WP Engine is High Value Hosting
Why mess around. It is more expensive. It almost feels insanely more expensive. However, have you been hacked? Have you spent countless hours backing up, updating plugins and core features, double checking for breaks and cringing when updates run? I certainly have. WP is pretty good these days about updating without breaking but I still run into that troublesome theme, core update or just something random that takes the site down and I need a backup. I always have backups but again, time, time and more time is spent managing each month. Why not just let the customer manage? Well, if you’re in a shared space like a reseller plan or VPS you are risking all of your other clients.

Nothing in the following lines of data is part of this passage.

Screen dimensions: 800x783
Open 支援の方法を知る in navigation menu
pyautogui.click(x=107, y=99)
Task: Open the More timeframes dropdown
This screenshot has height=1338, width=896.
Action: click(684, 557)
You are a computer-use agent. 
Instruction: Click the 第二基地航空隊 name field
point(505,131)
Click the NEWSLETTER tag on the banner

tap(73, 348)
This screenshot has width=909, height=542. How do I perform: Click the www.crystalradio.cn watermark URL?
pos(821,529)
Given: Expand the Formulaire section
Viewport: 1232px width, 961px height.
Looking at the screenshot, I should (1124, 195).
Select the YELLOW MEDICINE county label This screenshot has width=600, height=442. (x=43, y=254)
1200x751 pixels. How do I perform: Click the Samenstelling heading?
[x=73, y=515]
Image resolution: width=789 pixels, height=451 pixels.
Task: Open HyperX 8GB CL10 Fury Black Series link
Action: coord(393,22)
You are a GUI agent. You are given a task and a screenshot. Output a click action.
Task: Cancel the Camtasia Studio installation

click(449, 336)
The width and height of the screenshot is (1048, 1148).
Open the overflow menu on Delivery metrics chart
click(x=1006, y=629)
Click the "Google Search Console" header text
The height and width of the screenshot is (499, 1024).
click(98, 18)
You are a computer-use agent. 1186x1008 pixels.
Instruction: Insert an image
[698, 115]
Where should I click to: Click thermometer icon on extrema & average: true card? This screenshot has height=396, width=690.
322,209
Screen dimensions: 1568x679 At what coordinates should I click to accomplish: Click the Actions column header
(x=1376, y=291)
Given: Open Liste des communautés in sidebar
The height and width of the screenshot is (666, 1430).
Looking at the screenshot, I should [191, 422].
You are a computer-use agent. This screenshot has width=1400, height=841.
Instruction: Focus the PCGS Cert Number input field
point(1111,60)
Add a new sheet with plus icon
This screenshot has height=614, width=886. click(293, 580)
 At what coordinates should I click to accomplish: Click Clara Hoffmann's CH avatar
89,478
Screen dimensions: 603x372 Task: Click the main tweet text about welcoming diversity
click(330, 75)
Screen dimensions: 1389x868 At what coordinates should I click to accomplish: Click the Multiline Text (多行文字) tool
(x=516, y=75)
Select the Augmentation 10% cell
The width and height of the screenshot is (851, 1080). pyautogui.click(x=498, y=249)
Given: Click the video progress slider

WP Engine is the Most Effective Hosting
If you search the web looking for the best WordPress hosting and you are able to weed out the affiliate links or self-serving reviews that rank sites only well for their group of hosting companies…uhhumm, perhaps I believe in conspiracy theories but I sure have noticed a lot of list that have EIG companies at the top and I suspect they are less than unbiased ratings. Anyway, I move on. Before I do though, I should also mention that the link above is an affiliate link. I also have links for Hostgator, GoDaddy and a few others. They pay well, but I’m not listing them on my review because they are not the best. I use them, but I cannot recommend them as the best or even the best value.